Kılıçdaroğlu’nun hayatında ne değişecek?

“Çok fazla bir şey değişmeyecek. Tahminen daha fazla çalışacağım o kadar. Neyim değişecek ki? Ben Uğur Dündar’a bir mektup yazmıştım. Lüks hayat vs benim hayatımda yok aslında. Ben düz beyaz bir A4 kağıdının ardını kullanmadan o kağıdı yırtıp atmam. Bürokraside de böyleydi.

“Cumhurbaşkanlığı uçaklarını satacağım”

Cumhurbaşkanlığı uçaklarını satacağım, yangın söndürme uçakları alacağım. Yangınlar daha fazla çıkabilir, tedbirini almak lazım. Orman köylülerini bu hususta görevlendireceğiz.

“Şatafat olmayacak. Akaryakıt, mazot yakıyorsunuz. Harcamalar yapıyorsunuz nedir bu? Vatandaş üzere yaşamak varken kendimizi diğer bir yerde hissedip vatandaşı doruktan bakma anlayışı olabilir mi? Siyasetçi örnek olmalı.

“Bütün ihaleler kamuya açık olacak. Kul hakkı yemedim, kul hakkı yedirmeyeceğim. Ben isterim ki bunu Cumhur İttifakı’na dahil genel liderler da söylesinler.

Cumhurbaşkanı seçilince mutfak görüntülerine devam edecek mi?

“Niçin olmasın? Yeri gelir sesleniriz. Sonuçta karnımızın doyduğu yer. En fazla kaldığımız yer konutumuzun mutfağıdır. Mutfak rahmettir, huzurdur.

Seçim güvenliği

“Kazanacağız, kazanacağız. Birinci çeşitte alacağız. Birinci defa tahminen bizim partimizin tarihinde bütün sandıklara sahip çıkıyoruz. Tam bir buçuk yıl evvel başladık.

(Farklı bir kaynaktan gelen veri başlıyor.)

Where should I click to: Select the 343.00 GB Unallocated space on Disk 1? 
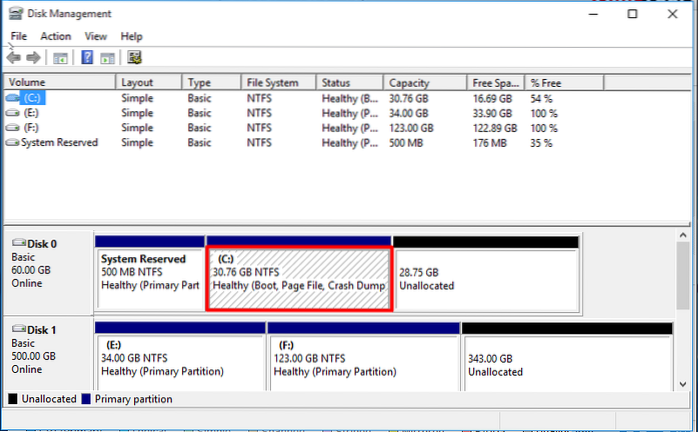point(568,363)
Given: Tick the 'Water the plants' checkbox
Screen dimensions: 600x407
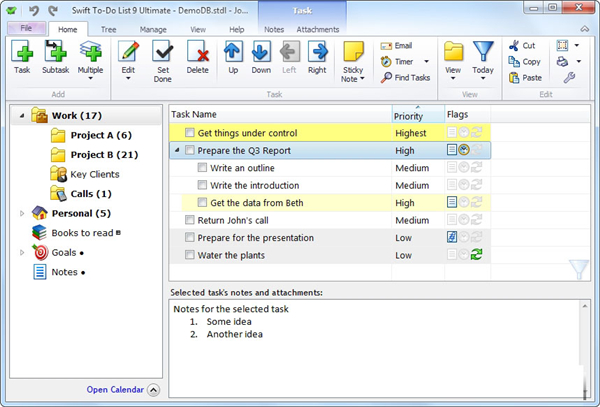Looking at the screenshot, I should (x=189, y=255).
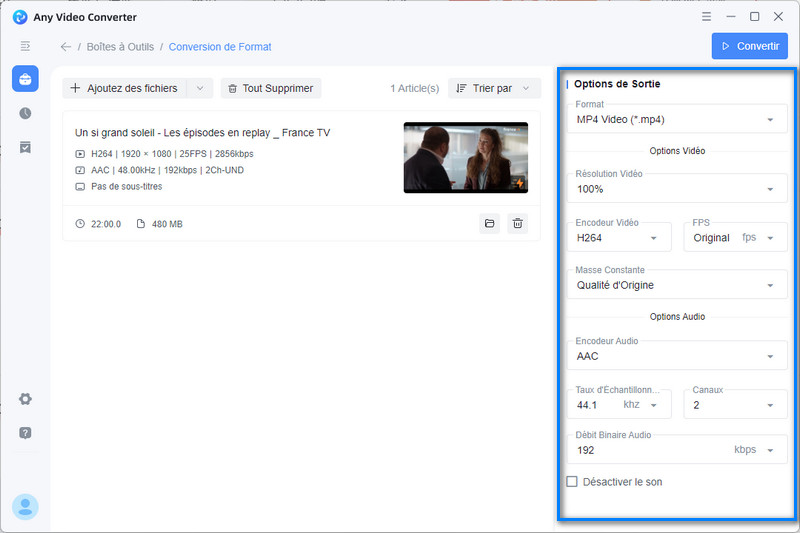Image resolution: width=800 pixels, height=533 pixels.
Task: Expand the Format MP4 Video dropdown
Action: tap(675, 119)
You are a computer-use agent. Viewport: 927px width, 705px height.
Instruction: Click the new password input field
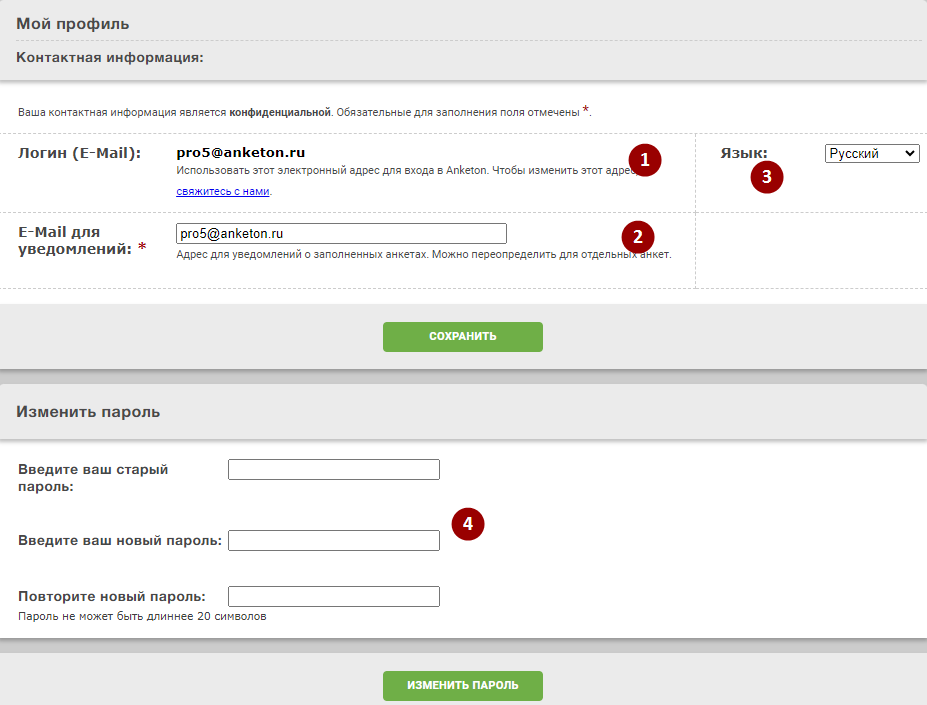[334, 540]
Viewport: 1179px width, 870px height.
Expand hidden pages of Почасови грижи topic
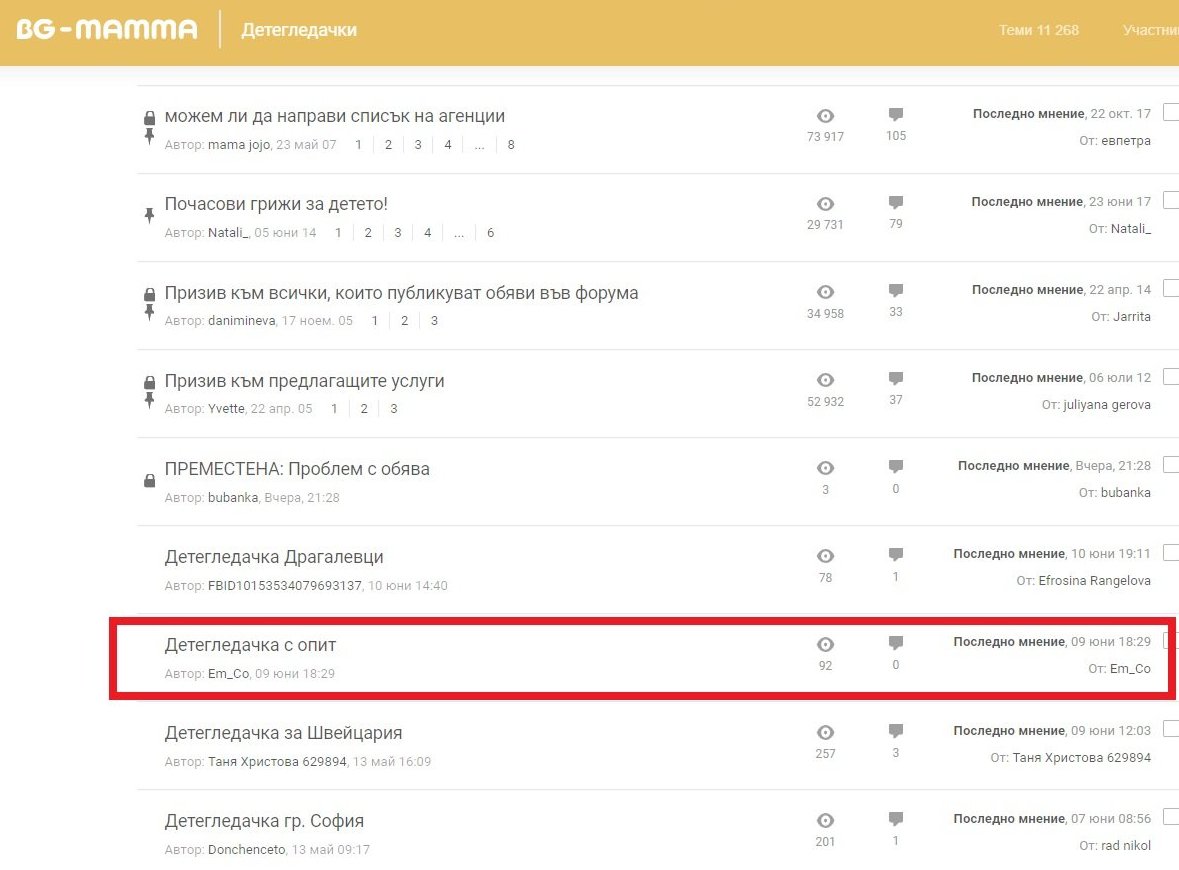(x=459, y=233)
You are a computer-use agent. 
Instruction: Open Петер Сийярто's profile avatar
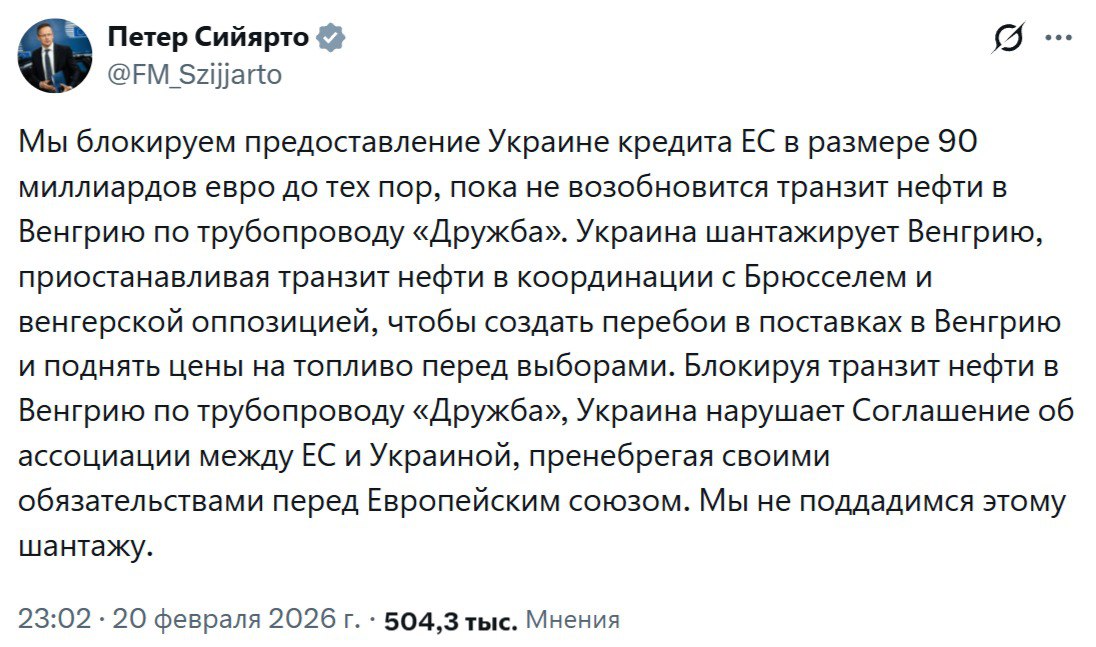click(x=56, y=56)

Bir bayram havası içinde sandığa gitsinler, Türkiye’nin değişimini gerçekleştirsinler. Türkiye artık bu kabustan kurtulmalı.

“İki büyük aktörler var gençler ve bayanlar. Gençler ve bayanlar Türkiye’nin yazgısını değiştirecekler.”

0
mutlu
Mutlu
0
_zg_n
Üzgün
0
sinirli
Sinirli
0
_a_rm_
Şaşırmış
0
umursamaz
Umursamaz
Kılıçdaroğlu: Binali Bey de duysun, bunları keseceğim!

Yorumlar kapalı.

Giriş Yap

Fokana Haber ayrıcalıklarından yararlanmak için hemen giriş yapın veya hesap oluşturun, üstelik tamamen ücretsiz!